> _Task to carry out_:
Print the following records verbatim, keeping every line exactly as it appears.

####

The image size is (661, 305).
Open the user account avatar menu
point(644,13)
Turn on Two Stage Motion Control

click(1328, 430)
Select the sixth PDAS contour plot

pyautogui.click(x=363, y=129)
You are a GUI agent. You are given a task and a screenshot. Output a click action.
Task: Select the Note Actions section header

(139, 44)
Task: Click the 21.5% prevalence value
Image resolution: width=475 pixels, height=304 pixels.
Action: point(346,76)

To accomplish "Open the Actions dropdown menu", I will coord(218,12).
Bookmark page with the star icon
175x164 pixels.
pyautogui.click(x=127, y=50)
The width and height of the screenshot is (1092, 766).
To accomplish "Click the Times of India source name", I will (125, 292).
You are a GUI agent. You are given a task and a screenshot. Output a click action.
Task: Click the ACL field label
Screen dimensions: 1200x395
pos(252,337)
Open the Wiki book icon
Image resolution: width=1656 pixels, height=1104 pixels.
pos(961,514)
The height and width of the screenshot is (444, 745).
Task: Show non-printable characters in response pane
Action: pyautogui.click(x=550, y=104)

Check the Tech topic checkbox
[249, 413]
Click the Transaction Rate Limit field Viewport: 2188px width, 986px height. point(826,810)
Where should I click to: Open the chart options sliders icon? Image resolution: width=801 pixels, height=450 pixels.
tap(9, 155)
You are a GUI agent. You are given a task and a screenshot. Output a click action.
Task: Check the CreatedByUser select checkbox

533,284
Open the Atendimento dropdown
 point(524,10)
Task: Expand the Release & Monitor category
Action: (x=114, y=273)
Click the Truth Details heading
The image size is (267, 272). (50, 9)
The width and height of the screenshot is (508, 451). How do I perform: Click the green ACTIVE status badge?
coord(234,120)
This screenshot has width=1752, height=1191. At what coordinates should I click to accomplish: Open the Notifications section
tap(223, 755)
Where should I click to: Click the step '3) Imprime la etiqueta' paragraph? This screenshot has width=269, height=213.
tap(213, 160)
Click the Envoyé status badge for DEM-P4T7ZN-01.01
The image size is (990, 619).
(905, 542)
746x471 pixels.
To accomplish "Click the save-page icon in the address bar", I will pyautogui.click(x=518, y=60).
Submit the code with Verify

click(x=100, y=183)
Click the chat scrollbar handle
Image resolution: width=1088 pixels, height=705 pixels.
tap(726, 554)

####

> _Written reply_:
The image size is (661, 305).
Open the user account avatar menu
point(644,13)
Turn on Two Stage Motion Control

click(1328, 430)
Select the sixth PDAS contour plot

pyautogui.click(x=363, y=129)
You are a GUI agent. You are given a task and a screenshot. Output a click action.
Task: Select the Note Actions section header

(139, 44)
Task: Click the 21.5% prevalence value
Image resolution: width=475 pixels, height=304 pixels.
Action: point(346,76)

To accomplish "Open the Actions dropdown menu", I will coord(218,12).
Bookmark page with the star icon
175x164 pixels.
pyautogui.click(x=127, y=50)
The width and height of the screenshot is (1092, 766).
To accomplish "Click the Times of India source name", I will (125, 292).
You are a GUI agent. You are given a task and a screenshot. Output a click action.
Task: Click the ACL field label
Screen dimensions: 1200x395
pos(252,337)
Open the Wiki book icon
Image resolution: width=1656 pixels, height=1104 pixels.
pos(961,514)
The height and width of the screenshot is (444, 745).
Task: Show non-printable characters in response pane
Action: pyautogui.click(x=550, y=104)

Check the Tech topic checkbox
[249, 413]
Click the Transaction Rate Limit field Viewport: 2188px width, 986px height. point(826,810)
Where should I click to: Open the chart options sliders icon? Image resolution: width=801 pixels, height=450 pixels.
tap(9, 155)
You are a GUI agent. You are given a task and a screenshot. Output a click action.
Task: Check the CreatedByUser select checkbox

533,284
Open the Atendimento dropdown
 point(524,10)
Task: Expand the Release & Monitor category
Action: (x=114, y=273)
Click the Truth Details heading
The image size is (267, 272). (50, 9)
The width and height of the screenshot is (508, 451). How do I perform: Click the green ACTIVE status badge?
coord(234,120)
This screenshot has width=1752, height=1191. At what coordinates should I click to accomplish: Open the Notifications section
tap(223, 755)
Where should I click to: Click the step '3) Imprime la etiqueta' paragraph? This screenshot has width=269, height=213.
tap(213, 160)
Click the Envoyé status badge for DEM-P4T7ZN-01.01
The image size is (990, 619).
(905, 542)
746x471 pixels.
To accomplish "Click the save-page icon in the address bar", I will pyautogui.click(x=518, y=60).
Submit the code with Verify

click(x=100, y=183)
Click the chat scrollbar handle
Image resolution: width=1088 pixels, height=705 pixels.
tap(726, 554)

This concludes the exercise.